Before going into further details, let’s have a brief look at the background of Triple Talaq. The civil life of Muslims in India is regulated by the Muslim Personal Law (Shariat) Application Act 1937. Sharia is a body of Muslim Personal Law and draws from a variety of sources. The sources include the Quran (direct words of Allah), the Sunnah (teachings of Prophet Muhammad), qiyas (analogical and deductive reasoning), and ijma (consensus of Muslim jurists). It deals with civil matters like marriage, divorce, inheritance, and succession. Personal laws have been existing since the colonial period. The makers of the Indian Constitution agreed that alteration of personal laws and imposition of the Uniform Civil Code on Muslims would instill fear in a community that was already suffering from post-Partition trauma and insecurities. Personal laws were, therefore, left unaltered in the post-independence era. Triple Talaq falls under such personal laws of Muslims. Thus, the question arises if the Indian State can interfere in the personal laws of Muslims (here Triple Talaq).

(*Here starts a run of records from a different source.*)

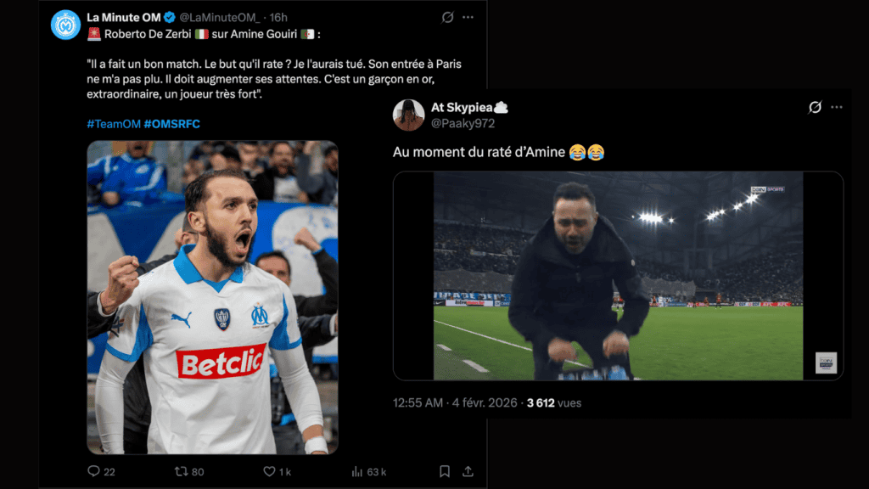Open view analytics showing 63k

click(357, 471)
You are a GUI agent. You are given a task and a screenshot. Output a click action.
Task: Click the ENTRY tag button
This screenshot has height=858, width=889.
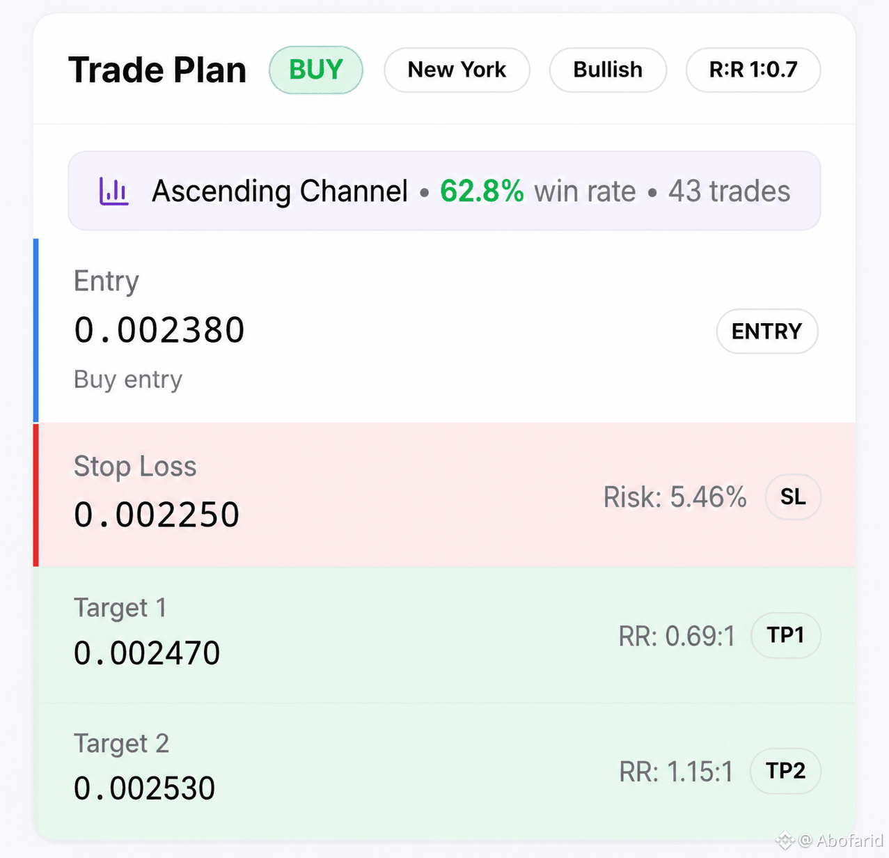767,332
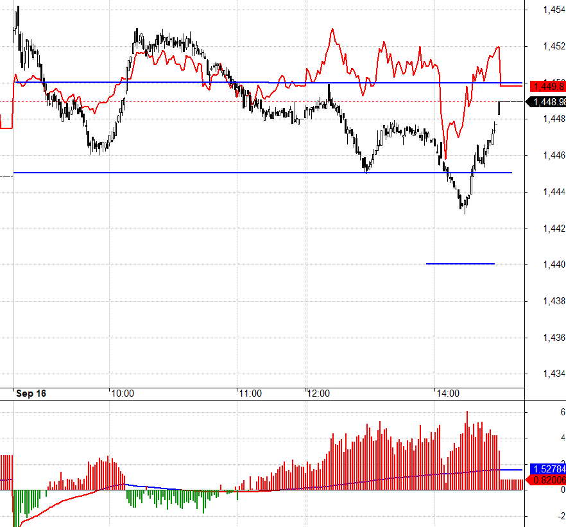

The situation is further complicated by the fact that Muslims are an extremely vulnerable group in India, and interfering in their religion can mean alienating an already marginalized community. India is a secular country that gives the Right to Freedom of Religion to every person. It allows every person, including the minorities, to freely profess, practice, and propagate their religion (Article 25 of the Indian Constitution). Articles 29 and 30 of the Constitution also allow minorities to maintain and preserve their cultural, linguistic, and religious identity. The act of state interference in the personal laws of Muslims can mean depriving them of their Right to Freedom of Religion and diluting the secular credibility of India.
Principled Distance
However, the principle of state interference in religion does not necessarily go against the value of secularism, particularly when the practice in question is discriminatory. The Indian State didn’t adopt an official religion. Still, it also doesn’t follow the clear-cut wall of separation between state and religion. Instead, it follows what Rajeev Bhargava calls the policy of Principled Distance. It means the State neither mindlessly excludes all religions nor is blindly neutral towards them. It rather interferes with religions depending on the discriminatory nature of religious practices. It interferes more in religions where practices are discriminatory and maintains distance from religions where they are not, and thus, the distance is ‘principled’. The interference becomes important because most religions in India are discriminatory in nature and are insensitive to many of its members, particularly those at the bottom of the sanctioned hierarchy.
Triple Talaq was one such discriminatory practice. According to Sharia, Talaq is a form of divorce initiated by the husband to release his wife from marital ties. Divorce can also be initiated by wife (khula), mutual decision (mubaraa), and by courts (faskh). It is only when the divorce is initiated by the husband that it is called Talaq and this Talaq is the subject of our analysis. There are two types of Talaq in Islam: Talaq-e-Sunnat and Talaq-e-Biddat. Triple Talaq (Talaq-e-Biddat) was a deviation from the Quran-approved form of divorce: Talaq-e-Sunnat. While Talaq-e-Sunnat allows a husband to divorce his wife over a three-month period, thereby providing him the space to reconsider his decision and attempt reconciliation, Talaq-e-Biddat (Triple Talaq) was instant and irrevocable. Talaq-e-Sunnat requires a husband to divorce his wife by saying Talaq during the period of Tuhr (the gap between the wife’s two menstruations), followed by three months of Iddat. Iddat is a period which a wife observes after a divorce during which she may not remarry. Its primary purpose is to ascertain whether the wife is pregnant, and it is also the period when reconciliation is attempted. The husband can revoke the Talaq at any time before the completion of the three month Iddat period either expressly or through consummation, and marriage can be restored. It is only when the husband doesn’t revoke the divorce before the completion of the Iddat period that the divorce becomes final and the marriage is dissolved.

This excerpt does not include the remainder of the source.